Его бледное умное лицо резко контрастировало с круглым красным лицом Роджера, позади которого он сидел, и я подумал, что если мне когда-нибудь придется выбирать специалиста по раковым заболеваниям — надеюсь, такой необходимости не возникнет, поскольку я испытываю страх перед врачами, как любой человек, который ничем серьезным в жизни не болел, — то я без колебаний обращусь к Уильяму.
Всемером мы занимали почти все пространство каюты. Я осушил бокал и с ощущением приятной расслабленности, которое приходит с последним глотком хорошего коктейля, окинул взглядом нашу компанию.

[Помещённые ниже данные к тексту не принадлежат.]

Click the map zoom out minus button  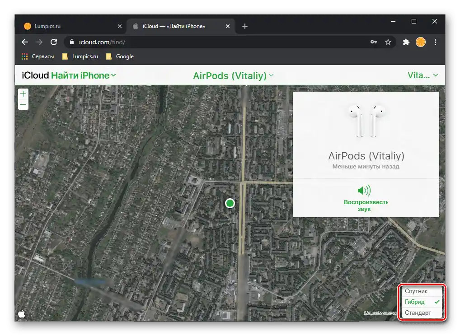pos(23,105)
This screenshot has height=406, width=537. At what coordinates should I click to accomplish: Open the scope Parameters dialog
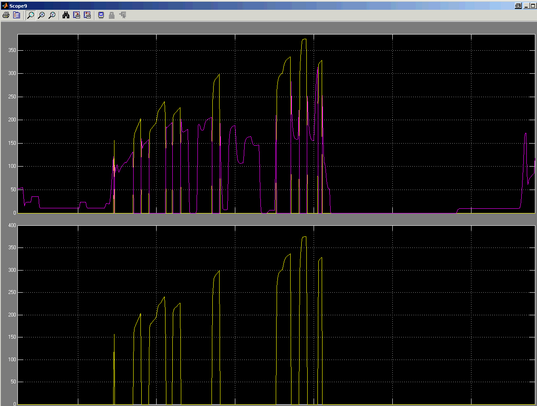tap(17, 15)
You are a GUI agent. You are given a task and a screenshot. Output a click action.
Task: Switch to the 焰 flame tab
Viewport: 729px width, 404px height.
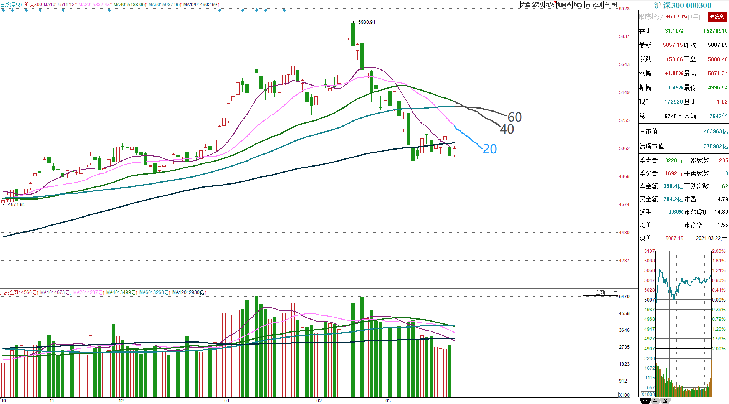click(x=665, y=401)
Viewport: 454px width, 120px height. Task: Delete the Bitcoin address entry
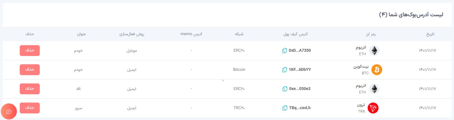pyautogui.click(x=30, y=70)
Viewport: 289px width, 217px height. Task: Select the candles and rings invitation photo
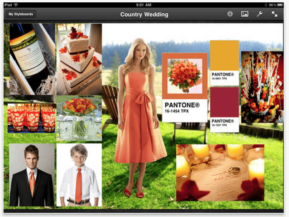click(220, 172)
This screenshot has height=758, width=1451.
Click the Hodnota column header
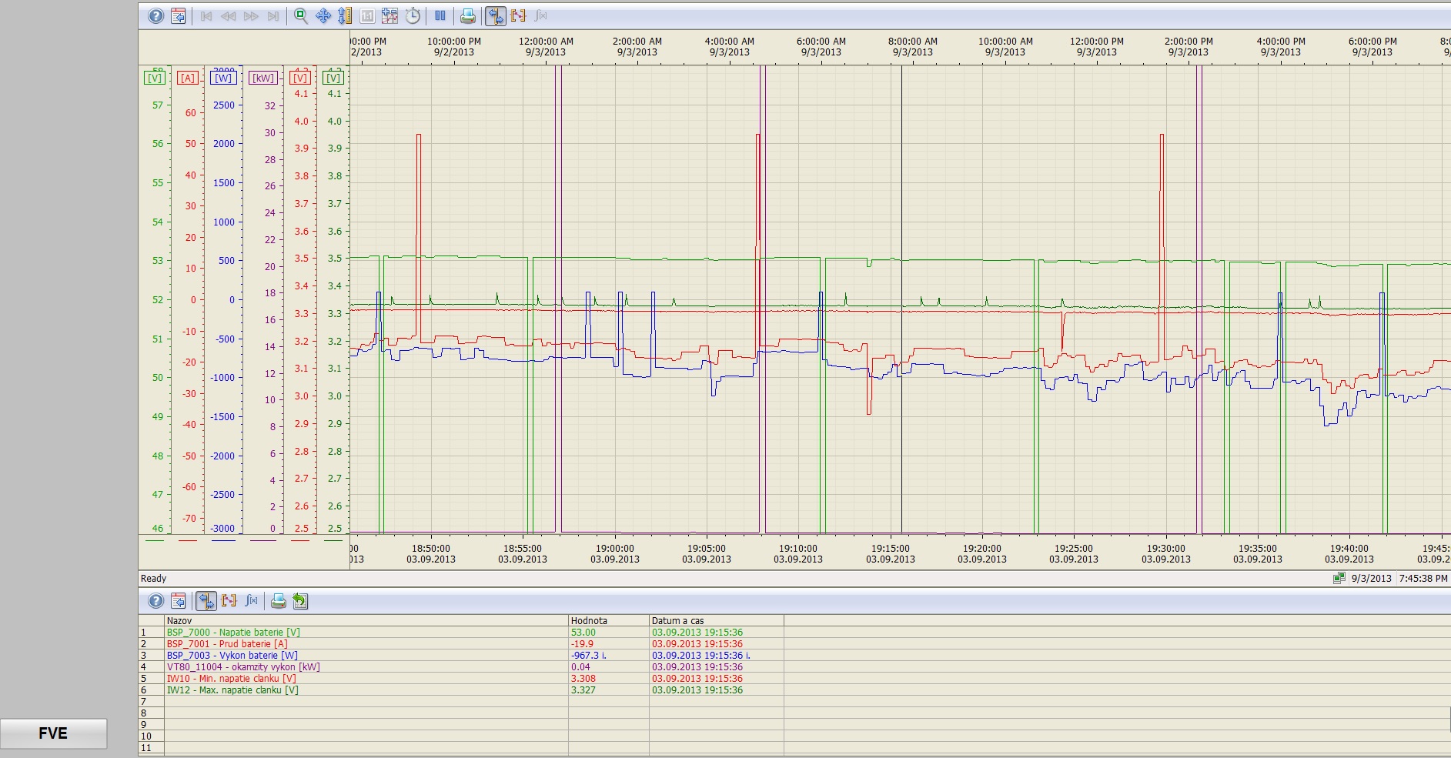tap(589, 620)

Чтобы лучше оценить их всех, я принялся мысленно описывать каждого, словно проводил инвентаризацию.
Мне нравится находиться среди молодежи — и среди друзей. Слева с сигаретой во рту сидела Эвис Лоринг и смотрела на меня взглядом, полным грустного очарования. Рядом с Эвис, между ней и дверью, устроился ее кузен Роджер Миллз, наш хозяин и преуспевающий врач; когда я перевел на него взгляд, он подносил к губам стакан с виски. Уильям Гарнетт один занимал дальнее сиденье в конце каюты и, подобно всем неугомонным молодым людям, сидел на самом краешке, подперев голову ладонями; я сказал себе, что скоро он будет самым известным из всех нас. На боковой койке дальше от двери лениво растянулась Тоня Гилмор, запустив пальцы в волосы Филиппа Уэйда. Сам Филипп закрыл глаза и являл собой воплощение счастливой праздности. Затем мой взгляд вернулся к ближнему краю каюты, где в другом углу расположился Кристофер Таррант: худое загорелое лицо наполовину скрыто в тени, глубоко посаженные глаза внимательно следят за руками Эвис.
Шестеро милых и приятных людей, подумал я, и жизнь показалась мне прекрасной. За исключением Тони, которую, насколько мне было известно, все, кроме Филиппа, видели впервые, мы хорошо знали друг друга. Мы познакомились три года назад на многолюдной вечеринке на вилле в Южной Италии, и теперь я очень дорожу завязавшейся дружбой — остается верить и надеяться, что остальные тоже. Окинув взглядом нашу компанию, я удовлетворенно улыбнулся.
— У вас самодовольный вид, Йен, — произнесла Эвис, наклоняясь ко мне.
— Дорогая моя, — ответил я, — самодовольство — одна из немногих компенсаций за старость. Мы все испытываем удовольствие от пребывания здесь, с людьми, которые нам нравятся. Но вы, молодые, склонны скрывать свои чувства. Я же просто радуюсь и открыто признаю это.